08 de julho de 2026
Geral

Consórcio já encaminhou 60 mil jovens

Gilmar Dias
| Tempo de leitura: 2 min

O Consórcio Intermunicipal de Promoção Social (Cips) já ajudou a encaminhar para o mercado de trabalho cerca de 60 mil jovens desde a sua fundação, em 1960. São pessoas que vivenciaram disciplina e tiveram a orientação básica para definir seus rumos profissionais.

O comerciante Altamir Donizeti Bertochi, 38 anos, se sente orgulhoso de ter sido aluno do consórcio. Hoje proprietário de duas padarias, ele se diz “abençoado” pelo fato de ter encontrado o Cips na rota de sua adolescência.

“Me matriculei em 1981, quando eu tinha 14 anos. Fiz o curso de mecânica e depois fui trabalhar numa auto-escola, onde fiquei até completar 18 anos. Além do aprendizado, destaco a preocupação dos professores com a formação do caráter e da honestidade dos alunos. Valeu a pena”, conta.

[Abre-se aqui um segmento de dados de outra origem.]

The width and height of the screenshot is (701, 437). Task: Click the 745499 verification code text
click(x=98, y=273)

O relato do comerciante é reforçado pelo empresário Jurandyr Sérgio Posca. Ele freqüentou o Cips na época em que a instituição ainda era conhecida pelo apelido de reco-reco. “Trabalhei seis meses na rua, com enxada, na limpeza das guias, sarjetas e calçadas. Depois, fiquei cinco meses estudando internamente. Na seqüência, trabalhei num despachante policial e no Banco Econômico”, conta.

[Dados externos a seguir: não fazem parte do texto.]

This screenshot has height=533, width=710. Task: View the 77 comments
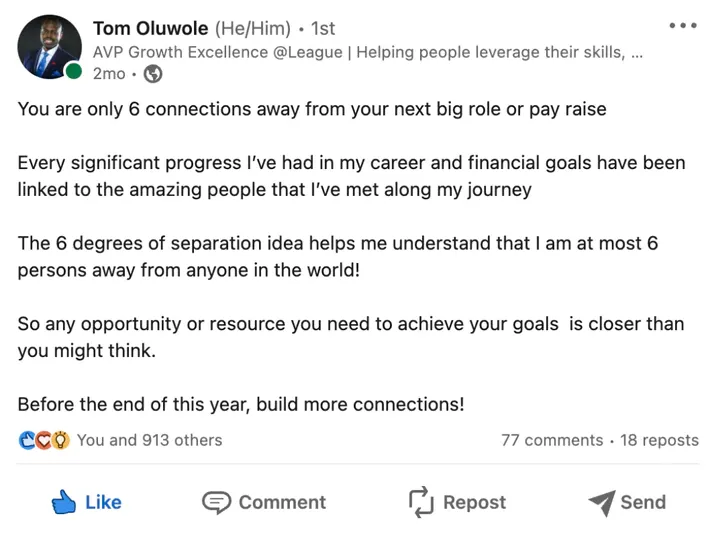[x=552, y=440]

Posca diz que não sabia da existência do Cips. “Na época, eu morava no Jardim Vânia Maria. Fiquei sabendo do reco-reco através de vizinhos. Foram anos de muito trabalho e aprendizado. O ensinamento dos princípios de honestidade foi o que mais me marcou”, comenta.

Advogado formado pela Instituição Toledo de Ensino (ITE), Sidiney Nery de Santa Cruz também é outro ex-aluno do consórcio que sente orgulho da entidade. “Foram seis anos que me valeram o futuro. Trabalhei dois anos como estagiário no Banco Sulbrasileiro e depois mais quatro na Caixa Econômica Federal”, lembra.

Ele diz que até hoje mantém amizades que foram construídas ao longo do tempo que trabalhou nos dois bancos. “A convivência com esse pessoal me orientou na vida. Entidades como o Cips são importantes porque, além de ajudar na renda da família, colaboram também na formação do jovem.”